Individuals don’t get anything accomplished. Teams get things done.
I downloaded this from audible.com

Word of Mouth Marketing: How Smart Companies Get People Talking by Andy Sernovitz.
Sernovitz shares his “Word of Mouth Manifesto,” which every business owner should read :
- Happy customers are your best advertising. Make people happy.
- Marketing is easy: Earn the respect and recommendation of your customers. They will do your marketing for you, for free.
- Ethics and good service come first.
- UR the UE: You are the user experience (not what your ads say you are).
- Negative word of mouth is an opportunity. Listen and learn.
- People are already talking. Your only option is to join the conversation.

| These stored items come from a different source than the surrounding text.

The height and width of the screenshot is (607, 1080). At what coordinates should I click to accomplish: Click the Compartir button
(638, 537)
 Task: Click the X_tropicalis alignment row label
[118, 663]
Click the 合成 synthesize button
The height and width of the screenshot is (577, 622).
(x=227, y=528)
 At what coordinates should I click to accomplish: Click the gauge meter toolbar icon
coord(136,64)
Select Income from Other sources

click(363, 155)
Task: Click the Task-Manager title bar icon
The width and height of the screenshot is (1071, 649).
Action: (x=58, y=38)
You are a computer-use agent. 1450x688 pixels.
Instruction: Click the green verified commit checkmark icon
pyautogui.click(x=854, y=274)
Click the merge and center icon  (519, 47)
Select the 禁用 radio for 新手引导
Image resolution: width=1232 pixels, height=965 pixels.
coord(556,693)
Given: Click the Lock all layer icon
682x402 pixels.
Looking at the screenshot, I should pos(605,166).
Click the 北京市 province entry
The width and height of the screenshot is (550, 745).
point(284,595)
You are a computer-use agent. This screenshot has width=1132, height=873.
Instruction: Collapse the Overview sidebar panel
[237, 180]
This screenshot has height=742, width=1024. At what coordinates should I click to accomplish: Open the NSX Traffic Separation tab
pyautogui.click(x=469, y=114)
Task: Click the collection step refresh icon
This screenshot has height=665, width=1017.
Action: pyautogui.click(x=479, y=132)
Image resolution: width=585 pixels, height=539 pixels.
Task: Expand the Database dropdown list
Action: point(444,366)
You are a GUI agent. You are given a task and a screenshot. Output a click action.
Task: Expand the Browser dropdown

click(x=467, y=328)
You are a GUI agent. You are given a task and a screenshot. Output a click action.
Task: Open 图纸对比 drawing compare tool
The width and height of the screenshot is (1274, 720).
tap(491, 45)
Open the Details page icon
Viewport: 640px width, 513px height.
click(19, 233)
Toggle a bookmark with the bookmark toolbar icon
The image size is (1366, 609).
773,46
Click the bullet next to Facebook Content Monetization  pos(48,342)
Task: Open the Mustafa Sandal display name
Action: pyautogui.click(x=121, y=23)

- Be interesting or be invisible.
- If it’s not worth talking about, it’s not worth doing.
- Make the story of your company a good one.
- It is more fun to work at a company that people want to talk about.
- Use the power of word of mouth to make business treat people better.
- Honest marketing makes more money.
Generation By Iggy Pintado
Pintado, a former IBM and Telstra heavyweight, looks at how the new communication technologies are changing Australians’ connection with each other and assesses the impact on our personal and professional lives.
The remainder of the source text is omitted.